I think Todd was in a position to tell the story he wanted to tell without much outside interference, which is really quite unusual in this day and age [Laughs]. I think that freedom is what makes the film strong. From the music side, I had a fantastic music editor, Jason, who was a really big part of the dialogue. Of course, I'm based in Berlin, but he's in LA and has worked with Todd for the last ten years. Their dialogue is strong, and there's a lot of trust there. The everyday dialogue I had with Jason, which was a bridge between Berlin and LA, it was fantastic. It made the project possible, from the music side. From my side, I have a studio where I work with people I've known for a long time. Well, it's pretty much just my family: my brother and my husband [Laughs].

[Laughs] Good family.

[Laughs] Yeah, very. Very close. You know, I don't like talking about music very much. I have quite the hard time explaining myself [Laughs].

[Laughs] Really? You do a good job at it.

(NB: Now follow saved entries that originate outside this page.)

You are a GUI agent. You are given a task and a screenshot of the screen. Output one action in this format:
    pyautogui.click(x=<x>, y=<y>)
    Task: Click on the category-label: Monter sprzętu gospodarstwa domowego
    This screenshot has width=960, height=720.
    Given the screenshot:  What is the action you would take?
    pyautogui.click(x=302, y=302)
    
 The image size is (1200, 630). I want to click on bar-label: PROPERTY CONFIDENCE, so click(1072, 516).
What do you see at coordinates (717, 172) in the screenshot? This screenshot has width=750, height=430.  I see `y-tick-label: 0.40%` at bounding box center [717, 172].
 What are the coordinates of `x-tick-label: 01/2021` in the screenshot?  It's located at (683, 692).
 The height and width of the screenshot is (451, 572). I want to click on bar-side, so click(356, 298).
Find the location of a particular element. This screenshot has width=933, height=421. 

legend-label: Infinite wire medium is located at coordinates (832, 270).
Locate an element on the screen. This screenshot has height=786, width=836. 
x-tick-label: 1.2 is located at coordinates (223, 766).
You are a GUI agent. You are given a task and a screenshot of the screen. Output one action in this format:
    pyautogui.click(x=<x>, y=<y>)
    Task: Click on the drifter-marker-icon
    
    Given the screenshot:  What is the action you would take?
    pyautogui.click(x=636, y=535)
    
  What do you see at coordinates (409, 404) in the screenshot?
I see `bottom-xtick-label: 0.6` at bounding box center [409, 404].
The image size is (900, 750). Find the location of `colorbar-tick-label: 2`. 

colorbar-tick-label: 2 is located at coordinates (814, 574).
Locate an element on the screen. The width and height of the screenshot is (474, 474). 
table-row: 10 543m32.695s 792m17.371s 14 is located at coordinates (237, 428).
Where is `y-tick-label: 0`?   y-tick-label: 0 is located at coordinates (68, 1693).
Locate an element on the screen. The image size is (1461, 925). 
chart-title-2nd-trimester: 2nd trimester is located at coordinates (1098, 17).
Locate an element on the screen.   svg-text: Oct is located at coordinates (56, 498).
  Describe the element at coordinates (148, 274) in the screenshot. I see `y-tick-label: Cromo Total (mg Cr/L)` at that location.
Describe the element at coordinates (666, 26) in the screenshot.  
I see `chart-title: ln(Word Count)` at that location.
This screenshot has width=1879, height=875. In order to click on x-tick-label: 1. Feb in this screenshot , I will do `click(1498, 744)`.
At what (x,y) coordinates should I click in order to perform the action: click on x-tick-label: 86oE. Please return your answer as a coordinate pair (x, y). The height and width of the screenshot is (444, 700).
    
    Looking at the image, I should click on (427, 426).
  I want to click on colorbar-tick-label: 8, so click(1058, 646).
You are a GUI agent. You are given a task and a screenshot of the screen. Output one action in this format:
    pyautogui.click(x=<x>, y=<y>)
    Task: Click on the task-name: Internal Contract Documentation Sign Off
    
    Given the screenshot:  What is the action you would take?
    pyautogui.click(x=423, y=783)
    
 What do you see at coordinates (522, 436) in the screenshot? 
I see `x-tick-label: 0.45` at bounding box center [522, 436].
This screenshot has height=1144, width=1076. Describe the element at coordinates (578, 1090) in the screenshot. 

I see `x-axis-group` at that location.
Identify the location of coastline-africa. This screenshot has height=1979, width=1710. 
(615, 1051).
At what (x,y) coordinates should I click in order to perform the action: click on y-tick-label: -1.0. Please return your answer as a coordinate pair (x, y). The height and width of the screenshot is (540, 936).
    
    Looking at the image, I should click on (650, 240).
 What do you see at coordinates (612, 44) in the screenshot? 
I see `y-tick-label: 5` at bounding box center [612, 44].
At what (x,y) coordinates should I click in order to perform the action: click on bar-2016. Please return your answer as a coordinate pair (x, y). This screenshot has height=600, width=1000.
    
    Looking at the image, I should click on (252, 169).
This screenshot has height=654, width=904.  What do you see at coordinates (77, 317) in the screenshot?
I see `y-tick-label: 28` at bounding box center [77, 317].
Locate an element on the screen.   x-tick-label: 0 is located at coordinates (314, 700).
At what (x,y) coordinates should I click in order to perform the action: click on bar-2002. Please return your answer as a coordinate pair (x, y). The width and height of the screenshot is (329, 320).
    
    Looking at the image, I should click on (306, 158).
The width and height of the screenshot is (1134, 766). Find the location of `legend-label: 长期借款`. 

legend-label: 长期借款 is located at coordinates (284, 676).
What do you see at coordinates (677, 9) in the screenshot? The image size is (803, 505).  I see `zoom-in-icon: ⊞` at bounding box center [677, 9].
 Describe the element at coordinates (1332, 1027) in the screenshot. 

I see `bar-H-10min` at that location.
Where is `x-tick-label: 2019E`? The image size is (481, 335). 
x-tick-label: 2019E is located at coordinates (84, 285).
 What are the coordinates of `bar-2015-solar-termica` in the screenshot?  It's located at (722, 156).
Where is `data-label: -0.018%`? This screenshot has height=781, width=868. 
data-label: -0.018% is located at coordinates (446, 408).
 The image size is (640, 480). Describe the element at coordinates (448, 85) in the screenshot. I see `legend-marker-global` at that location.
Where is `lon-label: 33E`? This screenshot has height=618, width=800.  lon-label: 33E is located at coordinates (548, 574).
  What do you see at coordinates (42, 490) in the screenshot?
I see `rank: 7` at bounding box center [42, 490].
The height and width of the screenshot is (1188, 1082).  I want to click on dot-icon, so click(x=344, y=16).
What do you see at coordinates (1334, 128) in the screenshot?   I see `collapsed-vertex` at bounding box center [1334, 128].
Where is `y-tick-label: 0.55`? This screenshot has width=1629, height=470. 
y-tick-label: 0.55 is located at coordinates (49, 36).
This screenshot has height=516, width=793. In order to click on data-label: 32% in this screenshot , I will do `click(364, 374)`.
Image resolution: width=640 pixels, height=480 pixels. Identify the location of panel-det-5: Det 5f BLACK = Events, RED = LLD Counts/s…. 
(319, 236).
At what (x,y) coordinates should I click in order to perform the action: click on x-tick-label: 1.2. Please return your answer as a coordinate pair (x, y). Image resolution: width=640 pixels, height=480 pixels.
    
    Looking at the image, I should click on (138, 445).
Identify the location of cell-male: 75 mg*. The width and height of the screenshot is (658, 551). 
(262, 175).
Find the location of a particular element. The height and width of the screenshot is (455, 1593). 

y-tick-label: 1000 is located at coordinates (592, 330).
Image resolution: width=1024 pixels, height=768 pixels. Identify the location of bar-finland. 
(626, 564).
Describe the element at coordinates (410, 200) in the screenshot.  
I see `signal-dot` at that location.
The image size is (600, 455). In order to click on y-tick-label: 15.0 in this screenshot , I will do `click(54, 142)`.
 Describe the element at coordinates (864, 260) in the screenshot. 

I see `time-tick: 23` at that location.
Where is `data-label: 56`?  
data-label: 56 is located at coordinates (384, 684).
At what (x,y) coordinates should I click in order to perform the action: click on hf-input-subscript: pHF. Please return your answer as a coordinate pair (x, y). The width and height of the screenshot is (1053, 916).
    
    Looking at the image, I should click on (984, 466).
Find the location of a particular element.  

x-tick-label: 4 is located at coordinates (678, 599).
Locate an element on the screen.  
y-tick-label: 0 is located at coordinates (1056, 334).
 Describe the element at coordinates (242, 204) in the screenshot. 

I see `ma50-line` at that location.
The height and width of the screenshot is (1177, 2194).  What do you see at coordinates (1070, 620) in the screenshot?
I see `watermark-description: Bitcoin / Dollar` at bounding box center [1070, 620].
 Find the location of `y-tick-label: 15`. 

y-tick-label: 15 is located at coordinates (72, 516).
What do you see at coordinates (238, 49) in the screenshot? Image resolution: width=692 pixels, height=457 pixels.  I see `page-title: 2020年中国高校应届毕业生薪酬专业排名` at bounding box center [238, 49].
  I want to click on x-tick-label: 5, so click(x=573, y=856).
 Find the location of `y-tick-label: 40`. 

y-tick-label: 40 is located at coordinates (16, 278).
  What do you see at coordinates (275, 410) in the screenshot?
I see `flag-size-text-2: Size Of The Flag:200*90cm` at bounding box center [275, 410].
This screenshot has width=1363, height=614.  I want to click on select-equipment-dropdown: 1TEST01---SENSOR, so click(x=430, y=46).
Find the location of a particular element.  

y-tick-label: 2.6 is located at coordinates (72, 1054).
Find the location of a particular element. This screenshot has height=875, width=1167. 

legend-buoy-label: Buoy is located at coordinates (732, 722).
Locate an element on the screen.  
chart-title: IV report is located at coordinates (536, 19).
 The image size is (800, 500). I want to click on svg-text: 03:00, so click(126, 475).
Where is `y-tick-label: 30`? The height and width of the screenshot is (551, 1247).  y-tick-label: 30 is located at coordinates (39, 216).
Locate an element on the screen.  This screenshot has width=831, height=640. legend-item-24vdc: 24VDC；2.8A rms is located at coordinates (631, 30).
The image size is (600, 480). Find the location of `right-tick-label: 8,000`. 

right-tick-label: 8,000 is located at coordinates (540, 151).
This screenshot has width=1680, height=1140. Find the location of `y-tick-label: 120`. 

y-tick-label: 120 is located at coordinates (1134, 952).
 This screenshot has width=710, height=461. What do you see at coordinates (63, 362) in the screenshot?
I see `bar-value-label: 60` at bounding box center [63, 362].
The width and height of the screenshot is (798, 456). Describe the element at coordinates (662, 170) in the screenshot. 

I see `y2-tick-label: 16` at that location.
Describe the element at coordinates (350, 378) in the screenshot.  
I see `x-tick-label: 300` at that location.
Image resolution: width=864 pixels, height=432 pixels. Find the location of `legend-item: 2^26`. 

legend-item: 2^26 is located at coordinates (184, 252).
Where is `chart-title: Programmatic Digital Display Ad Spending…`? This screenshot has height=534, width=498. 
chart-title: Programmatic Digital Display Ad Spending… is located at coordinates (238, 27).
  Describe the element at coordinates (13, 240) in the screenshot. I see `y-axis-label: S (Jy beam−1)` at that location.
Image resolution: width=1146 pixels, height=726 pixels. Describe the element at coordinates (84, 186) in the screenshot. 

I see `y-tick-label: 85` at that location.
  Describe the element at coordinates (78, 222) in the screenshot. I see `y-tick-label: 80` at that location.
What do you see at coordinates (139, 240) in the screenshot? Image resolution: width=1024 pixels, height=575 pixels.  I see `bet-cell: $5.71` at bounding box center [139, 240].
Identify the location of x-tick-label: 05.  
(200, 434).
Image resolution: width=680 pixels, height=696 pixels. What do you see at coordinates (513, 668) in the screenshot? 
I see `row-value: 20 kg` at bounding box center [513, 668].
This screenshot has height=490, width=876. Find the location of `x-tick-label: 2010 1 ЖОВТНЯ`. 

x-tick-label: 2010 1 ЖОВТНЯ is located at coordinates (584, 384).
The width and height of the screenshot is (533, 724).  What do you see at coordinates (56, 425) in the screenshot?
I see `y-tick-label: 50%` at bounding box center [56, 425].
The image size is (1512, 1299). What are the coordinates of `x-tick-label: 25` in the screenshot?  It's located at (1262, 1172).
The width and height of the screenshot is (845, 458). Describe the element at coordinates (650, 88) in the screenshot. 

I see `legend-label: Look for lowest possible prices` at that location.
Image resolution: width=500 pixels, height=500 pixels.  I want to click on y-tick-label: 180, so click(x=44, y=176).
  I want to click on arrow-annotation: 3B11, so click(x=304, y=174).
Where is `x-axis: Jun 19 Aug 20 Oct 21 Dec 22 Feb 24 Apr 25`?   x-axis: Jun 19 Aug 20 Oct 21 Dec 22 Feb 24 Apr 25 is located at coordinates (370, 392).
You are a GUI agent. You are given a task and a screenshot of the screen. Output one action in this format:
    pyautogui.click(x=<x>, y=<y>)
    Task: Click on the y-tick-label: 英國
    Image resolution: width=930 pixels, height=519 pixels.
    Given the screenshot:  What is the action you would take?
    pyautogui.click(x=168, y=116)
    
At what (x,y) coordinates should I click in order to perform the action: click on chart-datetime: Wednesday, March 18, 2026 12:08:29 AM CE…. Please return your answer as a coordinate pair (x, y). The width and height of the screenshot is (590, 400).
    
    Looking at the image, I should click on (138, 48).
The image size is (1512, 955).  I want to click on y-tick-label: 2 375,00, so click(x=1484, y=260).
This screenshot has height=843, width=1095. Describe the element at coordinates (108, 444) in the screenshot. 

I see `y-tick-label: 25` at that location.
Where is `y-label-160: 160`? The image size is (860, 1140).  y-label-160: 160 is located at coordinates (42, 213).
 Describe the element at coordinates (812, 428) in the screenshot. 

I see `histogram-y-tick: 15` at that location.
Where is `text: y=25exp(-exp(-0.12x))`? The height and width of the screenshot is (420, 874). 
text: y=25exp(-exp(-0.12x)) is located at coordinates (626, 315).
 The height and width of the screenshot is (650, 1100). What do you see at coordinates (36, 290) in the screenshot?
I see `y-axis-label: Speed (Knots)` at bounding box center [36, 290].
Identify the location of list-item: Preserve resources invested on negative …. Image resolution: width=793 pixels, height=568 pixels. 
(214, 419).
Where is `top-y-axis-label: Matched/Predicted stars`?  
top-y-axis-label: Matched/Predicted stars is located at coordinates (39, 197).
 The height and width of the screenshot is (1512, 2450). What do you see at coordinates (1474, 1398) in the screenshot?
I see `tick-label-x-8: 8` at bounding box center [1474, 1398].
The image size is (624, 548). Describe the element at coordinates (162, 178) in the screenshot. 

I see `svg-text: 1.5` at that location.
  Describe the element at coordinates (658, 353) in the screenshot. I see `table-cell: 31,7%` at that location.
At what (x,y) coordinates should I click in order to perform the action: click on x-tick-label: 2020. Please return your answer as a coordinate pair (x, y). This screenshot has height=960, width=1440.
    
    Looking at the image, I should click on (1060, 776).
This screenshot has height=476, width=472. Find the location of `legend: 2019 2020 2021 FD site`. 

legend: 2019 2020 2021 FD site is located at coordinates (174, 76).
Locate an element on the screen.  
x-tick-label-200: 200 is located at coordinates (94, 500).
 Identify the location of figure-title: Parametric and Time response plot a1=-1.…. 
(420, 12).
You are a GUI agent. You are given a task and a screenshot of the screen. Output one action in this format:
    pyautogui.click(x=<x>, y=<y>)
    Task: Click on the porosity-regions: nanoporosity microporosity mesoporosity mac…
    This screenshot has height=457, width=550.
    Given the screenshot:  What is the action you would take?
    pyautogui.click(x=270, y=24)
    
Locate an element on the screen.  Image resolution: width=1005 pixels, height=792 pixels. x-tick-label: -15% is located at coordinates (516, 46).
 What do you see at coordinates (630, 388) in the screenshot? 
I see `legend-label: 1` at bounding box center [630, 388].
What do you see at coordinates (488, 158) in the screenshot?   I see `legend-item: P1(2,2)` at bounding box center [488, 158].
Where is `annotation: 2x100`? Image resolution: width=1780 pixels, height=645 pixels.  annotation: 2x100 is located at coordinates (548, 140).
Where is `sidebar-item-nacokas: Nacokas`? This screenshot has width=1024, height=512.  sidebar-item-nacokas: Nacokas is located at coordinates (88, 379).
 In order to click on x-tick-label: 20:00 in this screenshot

[Laughs] Well, thank you very much. I'll tell you, I've done so many interviews, so I'm getting better at it. When I'm working just explaining things really gets in my way, especially to people who don't understand me. I don't really like to work with a large team and assistants, because then I lose so much time explaining things, which I don't like. My husband is the producer of the score, while my brother and childhood friend were a part of the music editorial team on my side, so they helped with uploads and downloads, arrangements, and things like that. There are some people on my side helping with the scope of things [Laughs].

Are there any comic book movie scores you're a big fan of? What are some of your favorite scores outside of comic book movies as well?

Good question, but to be completely honest with you, I never really planned on being a film composer, per se, so I never really followed film scores so much [Laughs]. If I'm completely honest with you, I sort of accidentally started working in this field. I'm not an expert on other scores. I think the people I have really enjoyed listening to the most are people who are unafraid of stepping out of the box film scores can sometimes fall into. It's kind of interesting how film scoring became a very specific genre, which I never really understood because film, of course, has told every story under the sun. There was a period of film scores I didn't really connect to, like, "Wait, why are all these stories sounding the same?" [Laughs]

There's a lot of film scores I don't connect to, but the film scores I do find inspiring are composers that dare to step outside of that box, like Johnny Greenwood, and contemporary masters of the form outside the form. For older scores, [Ennio] Morricone has written so many unbelievable melodies. It's just unbelievable. John Williams, of course, is an unbelievable master. There are so many people that are just fantastic.

Myself, I'm so driven by curiosity, so I'm always inspired by other people being curious, like, "Hey, how does this happen?" You can just feel the energy of someone's eyes popping wide open and being excited, and that's the music that inspires me the most when you hear it's not someone just doing a day job.